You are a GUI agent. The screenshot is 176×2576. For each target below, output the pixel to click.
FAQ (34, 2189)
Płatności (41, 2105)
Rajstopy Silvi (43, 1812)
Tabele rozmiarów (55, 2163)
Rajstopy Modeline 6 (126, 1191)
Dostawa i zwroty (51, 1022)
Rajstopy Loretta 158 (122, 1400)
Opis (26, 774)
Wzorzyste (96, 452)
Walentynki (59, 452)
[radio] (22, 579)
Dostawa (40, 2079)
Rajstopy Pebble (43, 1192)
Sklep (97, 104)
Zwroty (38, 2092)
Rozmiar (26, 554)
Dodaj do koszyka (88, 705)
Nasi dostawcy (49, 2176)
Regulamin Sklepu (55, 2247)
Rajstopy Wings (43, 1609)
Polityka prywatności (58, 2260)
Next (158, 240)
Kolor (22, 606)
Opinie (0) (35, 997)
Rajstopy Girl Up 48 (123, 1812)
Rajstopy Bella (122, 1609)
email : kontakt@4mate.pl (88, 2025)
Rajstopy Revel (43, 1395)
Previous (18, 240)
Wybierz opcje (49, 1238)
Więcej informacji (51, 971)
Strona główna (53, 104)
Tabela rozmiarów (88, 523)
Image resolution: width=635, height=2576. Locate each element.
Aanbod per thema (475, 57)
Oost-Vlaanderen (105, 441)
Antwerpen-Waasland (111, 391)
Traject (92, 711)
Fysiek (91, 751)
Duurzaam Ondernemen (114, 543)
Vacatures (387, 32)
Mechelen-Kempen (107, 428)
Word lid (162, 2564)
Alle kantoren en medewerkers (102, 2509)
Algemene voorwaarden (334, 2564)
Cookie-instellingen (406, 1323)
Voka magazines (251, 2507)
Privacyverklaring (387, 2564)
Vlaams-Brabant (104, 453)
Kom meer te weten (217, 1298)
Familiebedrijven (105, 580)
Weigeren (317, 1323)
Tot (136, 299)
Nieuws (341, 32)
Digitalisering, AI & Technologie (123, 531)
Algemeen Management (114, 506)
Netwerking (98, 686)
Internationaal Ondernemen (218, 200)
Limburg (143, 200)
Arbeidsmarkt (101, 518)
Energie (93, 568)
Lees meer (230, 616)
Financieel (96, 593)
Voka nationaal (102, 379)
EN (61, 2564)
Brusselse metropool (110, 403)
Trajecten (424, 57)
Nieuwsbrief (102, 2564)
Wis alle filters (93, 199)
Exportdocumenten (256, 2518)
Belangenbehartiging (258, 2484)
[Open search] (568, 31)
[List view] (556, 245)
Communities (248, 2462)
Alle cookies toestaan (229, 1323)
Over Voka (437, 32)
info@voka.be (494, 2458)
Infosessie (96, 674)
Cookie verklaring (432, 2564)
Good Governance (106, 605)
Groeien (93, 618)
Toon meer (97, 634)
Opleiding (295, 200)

Exercise instructions: Which lines of the records hold the string "meer"? Copy each one.

Task answer:
Kom meer te weten (217, 1298)
Lees meer (230, 616)
Toon meer (97, 634)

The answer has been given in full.